We are going to write a very simple simulation to explore this problem. In the first simulation we are only going to care about shooting possessions. Turnovers, rebounds, fouls, etc are going to be ignored. This is basically a dice roll simulation extrapolated for basketball.

import random
import pandas as pd

First up we are going to import pandas and random. Pandas is overkill for what we are about to do, but could be useful if we decided to expand on this question.

shots = 90
ot_shots = 10

##########
# Team 1 #
##########
team1 = {
    '2pt rate': .80,
    '3pt rate': .20,
    '2pt%': .50,
    '3pt%': .33333
}

##########
# Team 2 #
##########
team2 = {
    '2pt rate': .50,
    '3pt rate': .50,
    '2pt%': .50,
    '3pt%': .33333
}

We are going to set the number of shots per game at 90 and if a game ends in a tie, we will assume each team takes 90 shots (League average is 88.9) and will get 10 shots per over time period We also build out representations of our teams.

def points(team):
    roll_shot_type = random.random()
    roll_make = random.random()

    if roll_shot_type <= team['2pt rate']:
        if roll_make <= team['2pt%']:
            return 2
    else:
        if roll_make <= team['3pt%']:
            return 3

    return 0

Now that all of the setup is done we can write a function to "simulate" a shooting possession.
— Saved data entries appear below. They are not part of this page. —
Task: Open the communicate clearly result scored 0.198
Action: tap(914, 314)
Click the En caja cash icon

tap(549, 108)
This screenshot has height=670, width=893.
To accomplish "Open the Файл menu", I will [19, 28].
We will first randomly select which type of shot the team will take based on the attempt rates defined above. We will then "make" or "miss" the shot randomly using the field goal percent we defined for the team.
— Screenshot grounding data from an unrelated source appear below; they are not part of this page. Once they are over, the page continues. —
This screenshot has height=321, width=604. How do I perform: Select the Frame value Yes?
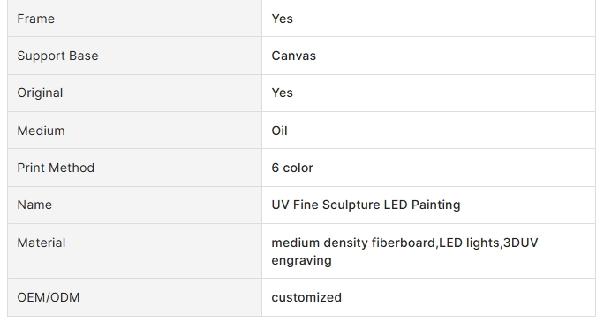(282, 19)
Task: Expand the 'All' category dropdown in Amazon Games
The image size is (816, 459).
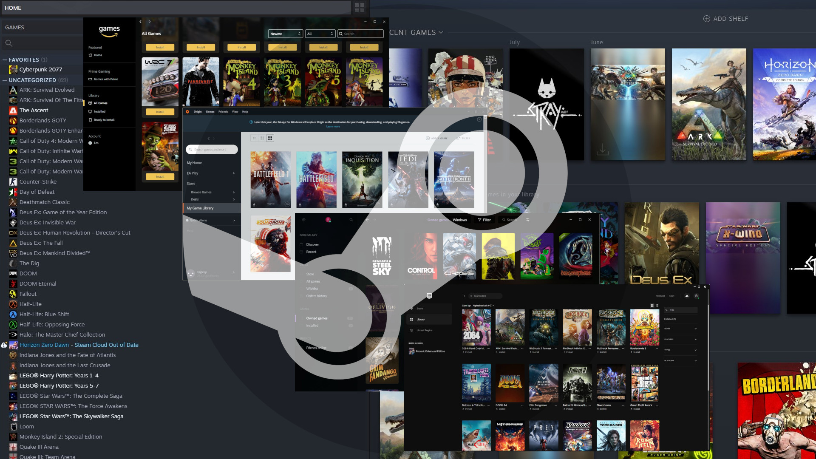Action: click(x=319, y=34)
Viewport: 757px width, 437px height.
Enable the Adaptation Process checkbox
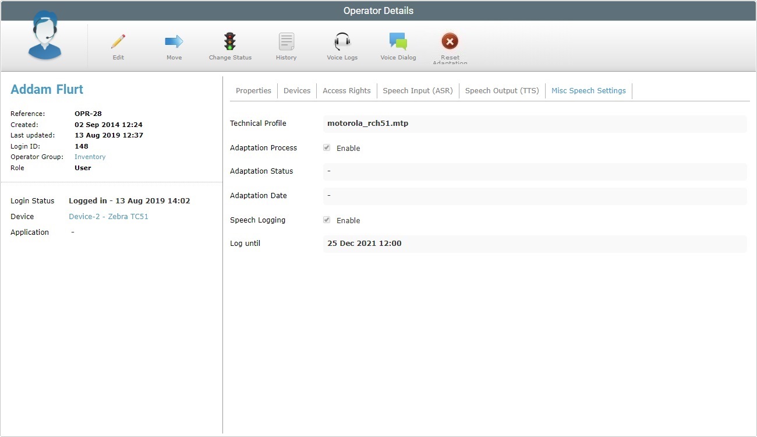point(327,147)
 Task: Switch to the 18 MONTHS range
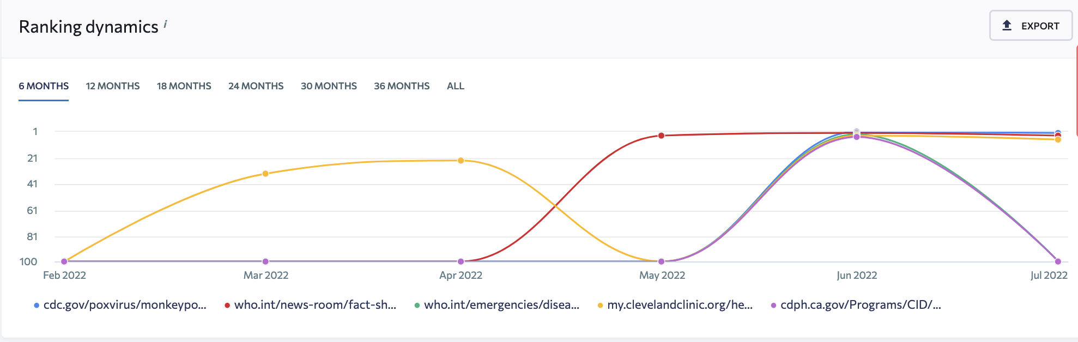184,86
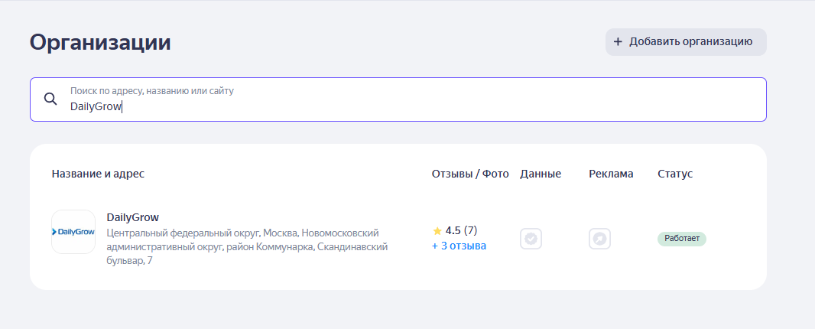Focus the search field containing DailyGrow
The image size is (815, 329).
[398, 99]
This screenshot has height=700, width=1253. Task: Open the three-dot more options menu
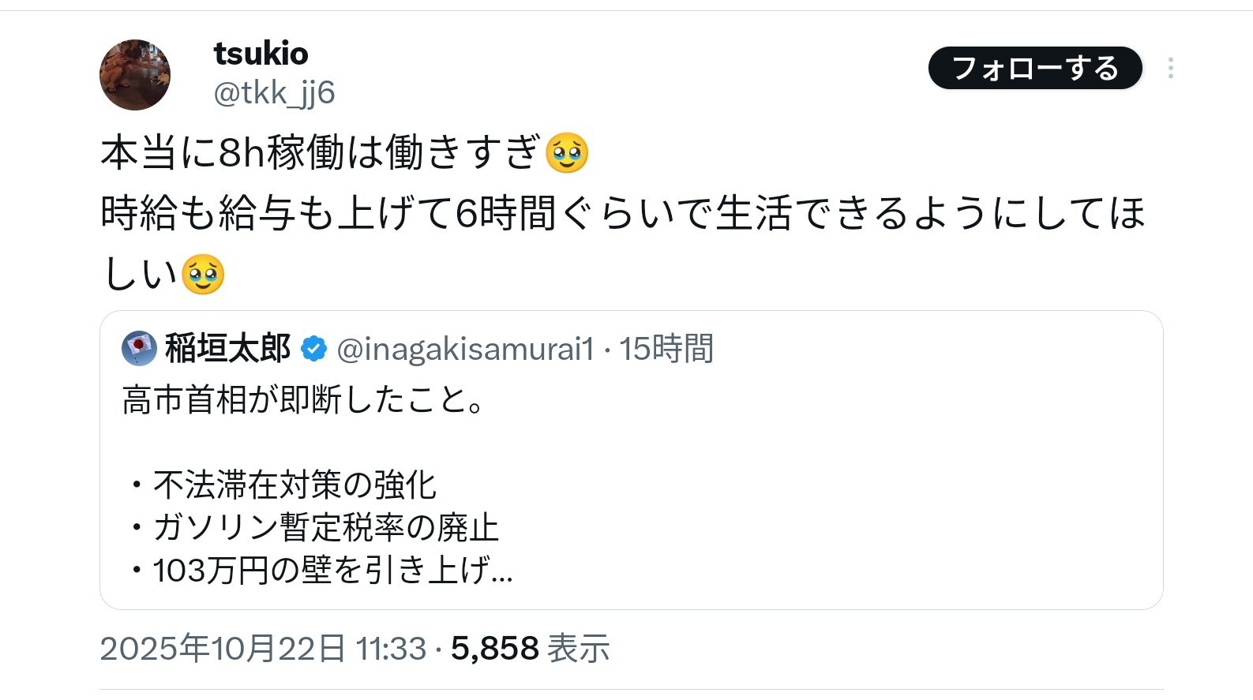(x=1170, y=69)
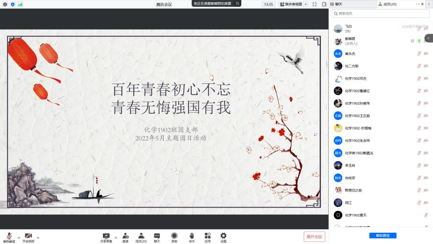Expand video options arrow beside 开启视频
Viewport: 433px width, 244px height.
[38, 237]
def play_game(shots_to_take):
    t1_points_in_game = 0
    t2_points_in_game = 0
    for shot in range(shots_to_take):
        t1_points_in_game += points(team1)
        t2_points_in_game += points(team2)
    return t1_points_in_game, t2_points_in_game

We will also define a function for simulating all shooting possession in a game.

results = []

for game in range(1000000):
    t1_points, t2_points = play_game(shots)

    while t1_points == t2_points:
        t1_new, t2_new = play_game(10)
        t1_points += t1_new
        t2_points += t2_new

    result = {
        'team1': t1_points,
        'team2': t2_points,
        'game': game,
        'team1_win': t1_points > t2_points,
        'team2_win': t2_points > t1_points,
    }
    results.append(result)

We will run this simulation 1,000,000 times so that we get an adequate sample of games. Because we don't want any games to end in a tie, we will check the scores at the end of the "game" and as long as the score is tied, we will keep playing ot periods until there is a winner. Finally we will store all of our results into an object so that we better analyze them.

frame = pd.DataFrame(results)

team1_wins = frame['team1_win'].sum() / frame.shape[0]
team2_wins = frame['team2_win'].sum() / frame.shape[0]

print('Team 1 wins {0:.2f}% of the time'.format(team1_wins * 100))
print('Team 2 wins {0:.2f}% of the time'.format(team2_wins * 100))

Store the results in a dataframe and calculate win percent

Team 1 wins 50.09% of the time
Team 2 wins 49.91% of the time

The above simulation is a very simple take on this problem. We are throwing out 90% of the game, but that isn't really the point I want to make with this simulation.

The point I want to drive home is that a single NBA game does not have enough shots to overcome the higher variance of the three point shot. Although both teams theoretically have an expected value of 1 PPS on all shots, the team with the lower variance is going to win more often.

We can see the points per shot and variance as the sample of shots increases using the below code :

import pandas as pd
import numpy as np
import random

import matplotlib.pyplot as plt

pd.set_option('display.max_columns', 500)
pd.set_option('display.width', 1000)


fg3_pct = 0.33333
fg2_pct = 0.5

pps_results = []

def shots(n):
    shot_results_3 = []
    shot_results_2 = []

    result = { 'shots': n }
    for i in range(n):
        roll = random.random()
        if roll < fg3_pct:
            shot_results_3.append(3)
        else:
            shot_results_3.append(0)

        if roll < fg2_pct:
            shot_results_2.append(2)
        else:
            shot_results_2.append(0)



    result['Points Per Shot 3s'] = np.mean(shot_results_3)
    result['Variance 3s'] = np.var(shot_results_3)
    result['StDev 3s'] = np.std(shot_results_3)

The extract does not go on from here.